* What is expected
Please return the records below exactly as they stand, with the pictures removed.

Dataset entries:
◇ ◇ ◇

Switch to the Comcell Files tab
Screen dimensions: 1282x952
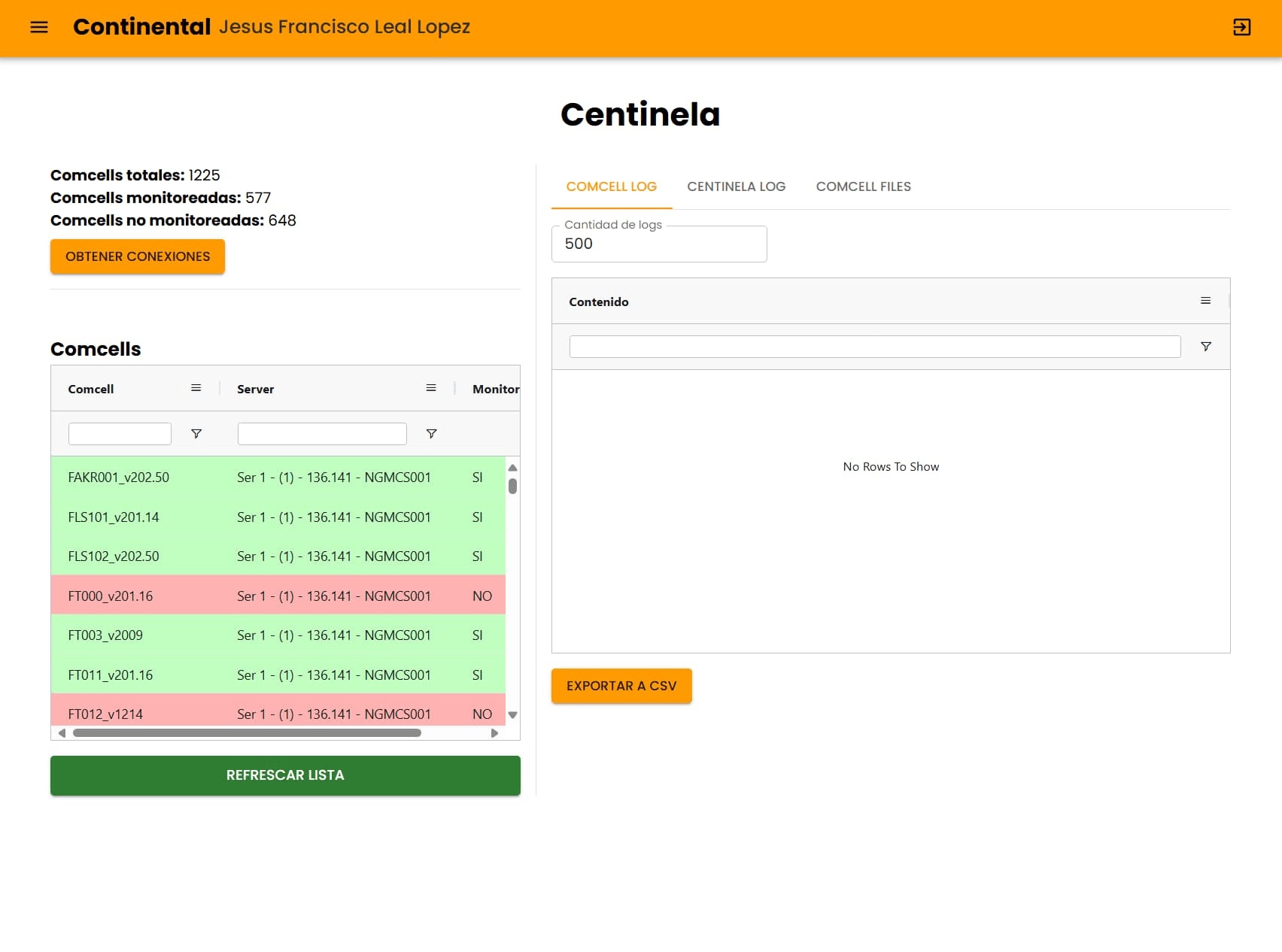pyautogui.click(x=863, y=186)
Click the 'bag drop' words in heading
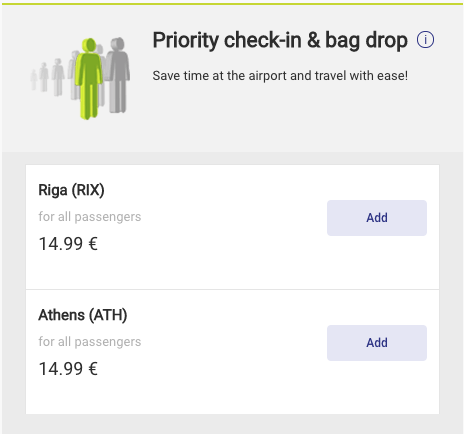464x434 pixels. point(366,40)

◇ ◇ ◇

* Response to this task
Switch to the Comcell Files tab
Screen dimensions: 1282x952
pyautogui.click(x=863, y=186)
Click the 'bag drop' words in heading
464x434 pixels. point(366,40)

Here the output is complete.